= John Just =

English archaeologist and botanist

John Just (1797 – 14 October 1852) was an English archaeologist and botanist.

==Life==
Just, eldest son of Jonathan Just, farmer, was born in the village of Natland, two miles from Kendal in Westmorland, on 3 Dec. 1797. After attending the village school he was employed on a farm, but, being of studious tastes, was sent, at the age of fourteen, to Kendal grammar school. Carus Wilson of Casterton Hall noticed his ability, and in 1812 took him into his house, sending him to Kirkby Lonsdale grammar school for five years. While at Casterton Hall he engraved ciphers upon the family plate, made barometers, and commenced his investigations on Roman roads. About 1817 he became for a short time classical assistant to the Rev. John Dobson at Kirkby Lonsdale school, and pursued his favourite study of botany in the neighbourhood. From 1832 till his death he was second master of Bury Grammar School, devoting much of his leisure to private teaching, and acting as actuary of the Bury Savings Bank.
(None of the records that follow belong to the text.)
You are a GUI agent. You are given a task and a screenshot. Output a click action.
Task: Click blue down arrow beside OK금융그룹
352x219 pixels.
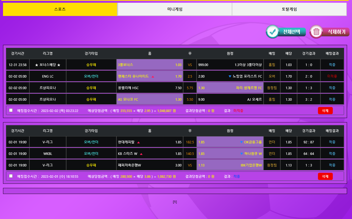241,142
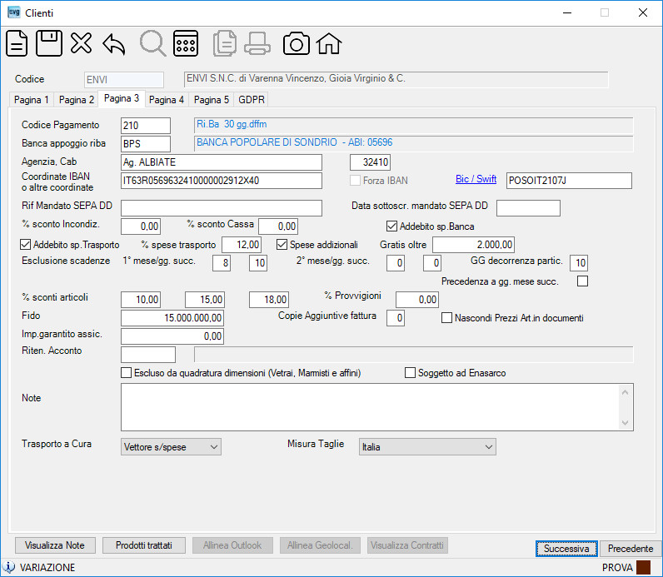Viewport: 663px width, 577px height.
Task: Click the new document icon in toolbar
Action: (17, 43)
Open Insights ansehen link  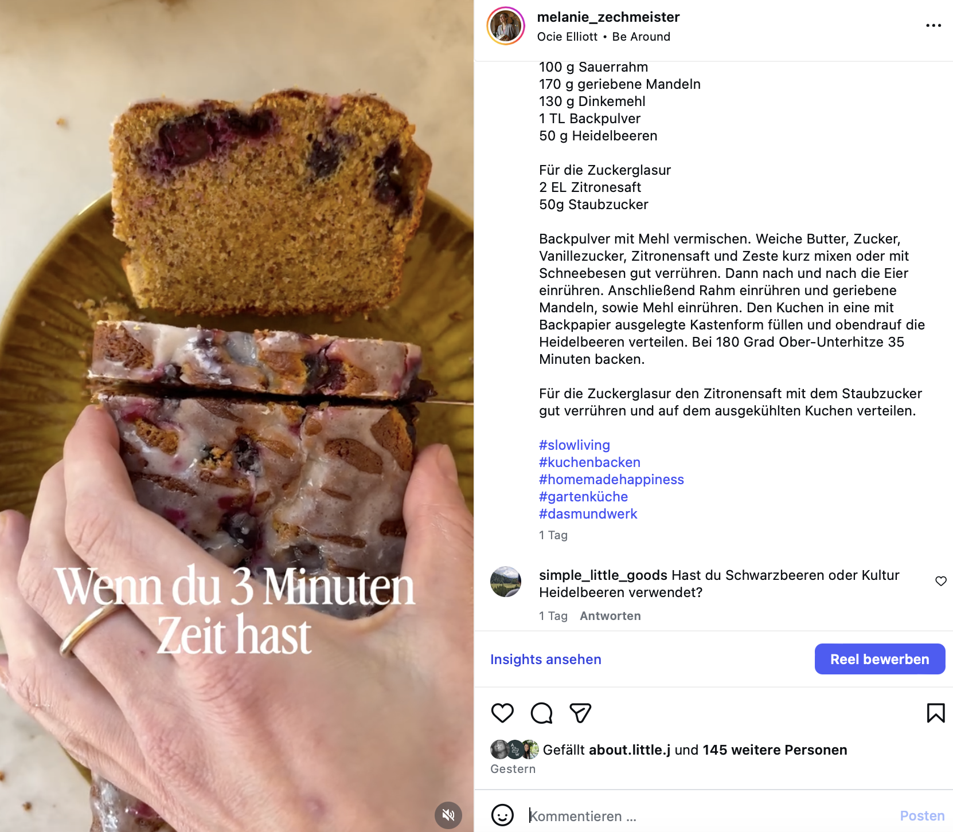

Just was elected lecturer on botany at the Pine Street (afterwards the Royal Manchester) School of Medicine and Surgery in September 1833, and lectured annually from 1834 to 1852. On 22 Jan. 1839 he was chosen a corresponding member of the Manchester Literary and Philosophical Society. In October 1848 he was appointed honorary professor of botany at the Royal Manchester Institution, and delivered three courses of lectures there, 1849–51. He closely studied chemistry and its application to the analysis of soils and manures. Three of his agricultural essays are printed in the ‘Transactions’ of the Literary and Philosophical Society of Manchester, namely, ‘On the Philosophy of Farming’ (1845, vii. 574), ‘On the Maturation of Grain and Farming Produce’ (ib. viii. 297), and ‘On Faults in Farming’ (ib. ix. 93). On 27 Sept. 1850 he delivered before the Bury Agricultural Society ‘A Lecture on the Value and Properties of Lime for Agricultural Purposes,’ which was printed as a pamphlet.

He acquired a good knowledge of ancient and modern languages, and specially studied Anglo-Saxon. For the ‘Transactions’ of the Manchester society he wrote on ‘Certain Anglo-Saxon Roots nearly obsolete in the English Language’ (1843, vii. 391), on ‘Anglo-Saxon Patronymics’ (ib. vii. 440), and on the ‘Self-acquirement of Languages’ (ib. 16 April 1850), not printed. His latest essay, contributed to a local society called ‘The Rosicrucians,’ on 6 Sept. 1852, was on ‘The Derivation of Local Names.’ He left unpublished four quarto manuscript volumes, an unfinished dictionary or lexicon of English words and their derivations, with similar words of similar meanings in cognate and kindred languages; and compiled ‘A Glossary of the Westmoreland Dialect as spoken in the neighbourhood of Kendal.’ He succeeded in deciphering the Runic inscriptions in the Isle of Man (printed in Joseph Tain's ‘History of the Isle of Man’). His knowledge of the Roman roads which traverse Lancashire—the subject of many of his papers for learned societies—led to his temporary connection with the officers of the ordnance during their survey of the county. On the congress of the British Archæological Association being held at Manchester and Lancaster in August 1850, Just superintended excavations at Ribchester which resulted in the discovery of interesting Roman remains, which are described in the ‘Journal’ of the association (vi. 229–51).

He died at Bury on 14 October 1852, aged 55, and was buried in St. Paul's churchyard on 20 October.